Unread postby Trippynet » Mon Sep 26, 2016 1:34 am

Intuition wrote:I am rarely excited by new computer tech now days. Have't been since 2007. Nothing seems like a jump forward. It feels like we are crawling along because slow incremental releases are how companies are securing their long term profit stability.


I agree entirely. Up until around 2007, new technology releases were revolutionary (a lot of the time) rather then evolutionary, and the rate of performance increase each year was significant. Before 2007, if you bought a PC that was high end, you could be sure that it'd be pretty much obsolete after 3-4 years. You'd be there with a Pentium 133, whereas new PCs would have Pentium III 500s. So you'd buy a PIII 500, and 3-4 years later the top end machines would be Athlon 2000s. Then along came DDR memory, SATA, 64bit x86, then PCI Express and SSDs. The rate of performance increase and of new technology introductions was relentless.

The same went with SGI machines. Each new model brought major improvements, new ideas, and a lot more performance (well, up until the very end anyway).

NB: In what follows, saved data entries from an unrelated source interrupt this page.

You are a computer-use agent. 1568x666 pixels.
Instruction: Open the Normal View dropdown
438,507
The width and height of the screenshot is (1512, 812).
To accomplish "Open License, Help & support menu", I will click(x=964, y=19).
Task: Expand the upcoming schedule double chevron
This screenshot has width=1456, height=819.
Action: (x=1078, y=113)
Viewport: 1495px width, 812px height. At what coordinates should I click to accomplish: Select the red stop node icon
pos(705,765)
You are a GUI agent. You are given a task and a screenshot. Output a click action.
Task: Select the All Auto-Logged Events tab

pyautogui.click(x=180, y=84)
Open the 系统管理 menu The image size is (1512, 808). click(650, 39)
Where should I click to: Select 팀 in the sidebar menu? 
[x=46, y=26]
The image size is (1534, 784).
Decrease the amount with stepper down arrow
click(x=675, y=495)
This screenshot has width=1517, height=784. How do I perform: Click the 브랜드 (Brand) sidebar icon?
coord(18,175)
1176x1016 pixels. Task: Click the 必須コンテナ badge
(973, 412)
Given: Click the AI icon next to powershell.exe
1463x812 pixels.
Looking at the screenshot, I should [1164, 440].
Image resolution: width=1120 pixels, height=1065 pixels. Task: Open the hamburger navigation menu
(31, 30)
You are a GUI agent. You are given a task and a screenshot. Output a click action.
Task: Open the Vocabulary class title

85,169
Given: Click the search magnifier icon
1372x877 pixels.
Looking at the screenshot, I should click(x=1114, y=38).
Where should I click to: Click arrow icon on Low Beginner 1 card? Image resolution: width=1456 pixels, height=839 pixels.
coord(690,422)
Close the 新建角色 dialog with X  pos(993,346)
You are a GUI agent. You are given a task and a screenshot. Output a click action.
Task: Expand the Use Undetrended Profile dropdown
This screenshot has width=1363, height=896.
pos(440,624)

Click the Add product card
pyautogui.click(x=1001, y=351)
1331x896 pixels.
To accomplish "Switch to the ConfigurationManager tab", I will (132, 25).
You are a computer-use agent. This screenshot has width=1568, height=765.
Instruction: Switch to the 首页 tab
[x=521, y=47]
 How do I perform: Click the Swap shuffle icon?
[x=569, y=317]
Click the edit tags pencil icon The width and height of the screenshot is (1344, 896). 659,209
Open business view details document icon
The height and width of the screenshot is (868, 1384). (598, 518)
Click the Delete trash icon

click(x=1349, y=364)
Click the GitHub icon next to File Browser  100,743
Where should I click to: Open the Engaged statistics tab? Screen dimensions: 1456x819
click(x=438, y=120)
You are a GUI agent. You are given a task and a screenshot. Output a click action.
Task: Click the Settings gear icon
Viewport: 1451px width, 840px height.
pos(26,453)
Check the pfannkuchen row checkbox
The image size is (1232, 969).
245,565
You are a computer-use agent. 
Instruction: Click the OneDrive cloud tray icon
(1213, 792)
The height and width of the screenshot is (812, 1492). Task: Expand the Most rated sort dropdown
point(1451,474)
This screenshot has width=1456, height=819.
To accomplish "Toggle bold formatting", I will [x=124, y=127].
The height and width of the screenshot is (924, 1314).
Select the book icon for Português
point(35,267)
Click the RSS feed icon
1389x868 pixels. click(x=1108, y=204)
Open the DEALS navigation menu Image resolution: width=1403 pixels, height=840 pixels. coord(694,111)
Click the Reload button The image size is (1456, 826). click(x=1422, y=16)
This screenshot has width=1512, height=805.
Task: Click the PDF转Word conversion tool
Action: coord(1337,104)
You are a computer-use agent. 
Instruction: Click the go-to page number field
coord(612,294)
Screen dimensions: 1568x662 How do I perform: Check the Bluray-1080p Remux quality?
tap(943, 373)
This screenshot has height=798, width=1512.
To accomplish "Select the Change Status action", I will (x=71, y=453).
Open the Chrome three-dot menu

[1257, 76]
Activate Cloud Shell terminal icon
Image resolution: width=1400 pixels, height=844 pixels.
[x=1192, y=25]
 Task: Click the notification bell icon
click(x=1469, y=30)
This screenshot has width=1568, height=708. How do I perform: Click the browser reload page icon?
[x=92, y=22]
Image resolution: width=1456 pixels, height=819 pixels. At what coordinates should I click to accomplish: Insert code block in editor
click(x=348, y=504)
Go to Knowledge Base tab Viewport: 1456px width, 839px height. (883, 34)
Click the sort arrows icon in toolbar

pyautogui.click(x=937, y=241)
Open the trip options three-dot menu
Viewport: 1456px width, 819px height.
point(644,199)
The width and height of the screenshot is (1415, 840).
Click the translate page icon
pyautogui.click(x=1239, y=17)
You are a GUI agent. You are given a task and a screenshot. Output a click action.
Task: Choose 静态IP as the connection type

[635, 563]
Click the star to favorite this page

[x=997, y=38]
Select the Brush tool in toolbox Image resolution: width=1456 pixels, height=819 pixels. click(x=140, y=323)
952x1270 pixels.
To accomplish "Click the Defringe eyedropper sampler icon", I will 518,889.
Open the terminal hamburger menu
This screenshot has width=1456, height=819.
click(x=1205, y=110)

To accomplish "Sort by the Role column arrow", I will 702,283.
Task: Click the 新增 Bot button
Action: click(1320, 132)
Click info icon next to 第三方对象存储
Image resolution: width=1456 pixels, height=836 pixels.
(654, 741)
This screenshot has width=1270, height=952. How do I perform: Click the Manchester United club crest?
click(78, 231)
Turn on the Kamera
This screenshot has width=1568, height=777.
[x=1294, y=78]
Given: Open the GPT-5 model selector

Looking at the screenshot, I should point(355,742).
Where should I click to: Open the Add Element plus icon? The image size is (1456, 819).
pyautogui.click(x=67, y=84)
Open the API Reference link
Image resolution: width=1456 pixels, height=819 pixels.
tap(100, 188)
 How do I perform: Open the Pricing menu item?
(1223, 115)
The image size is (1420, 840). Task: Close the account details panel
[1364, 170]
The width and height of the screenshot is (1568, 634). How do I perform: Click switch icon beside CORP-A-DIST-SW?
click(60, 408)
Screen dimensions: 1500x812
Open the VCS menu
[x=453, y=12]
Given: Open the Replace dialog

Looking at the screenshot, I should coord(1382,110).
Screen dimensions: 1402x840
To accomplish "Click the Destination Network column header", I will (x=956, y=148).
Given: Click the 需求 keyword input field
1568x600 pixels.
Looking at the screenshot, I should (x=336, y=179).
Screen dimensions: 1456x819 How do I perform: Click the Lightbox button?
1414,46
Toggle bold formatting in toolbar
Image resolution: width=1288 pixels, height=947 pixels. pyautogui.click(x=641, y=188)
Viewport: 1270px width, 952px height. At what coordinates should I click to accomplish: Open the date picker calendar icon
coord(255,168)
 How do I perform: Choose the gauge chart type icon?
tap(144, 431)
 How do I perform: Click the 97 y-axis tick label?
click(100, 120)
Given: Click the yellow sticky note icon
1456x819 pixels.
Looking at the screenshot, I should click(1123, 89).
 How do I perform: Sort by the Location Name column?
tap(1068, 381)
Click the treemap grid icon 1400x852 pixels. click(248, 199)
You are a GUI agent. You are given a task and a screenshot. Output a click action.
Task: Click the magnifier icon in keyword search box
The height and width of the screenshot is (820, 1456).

And now, it's slowed to a crawl. My current laptop is 6 years old. If I were saying this 10 years ago, a 6 year old machine would be hopelessly slow and outdated in pretty much every way. Yet now, I still have a 2.6GHz Core i5 (admittedly first gen), 8GB of DDR3 memory and an SSD. And if I replace it, I'll get maybe a 2.8GHz Core i5 which does maybe 50% more work per clock, 8GB of slightly faster DDR4 RAM, and a slightly faster SSD. Hence, a new machine which isn't even twice as fast - and that's 6 years later! Meanwhile at work, we're refreshing 3 year old laptops with replacements that are maybe only 20% faster.

For someone like me that grew up loving computers of the 90s and 2000s, the lack of innovation and improvement these days - especially combined with a number of components that have actually gone backwards IMO (screens, trackpads and keyboards for example) means that most modern stuff is just boring really. You just can't get excited about new releases of stuff when they're hardly any better than the previous release.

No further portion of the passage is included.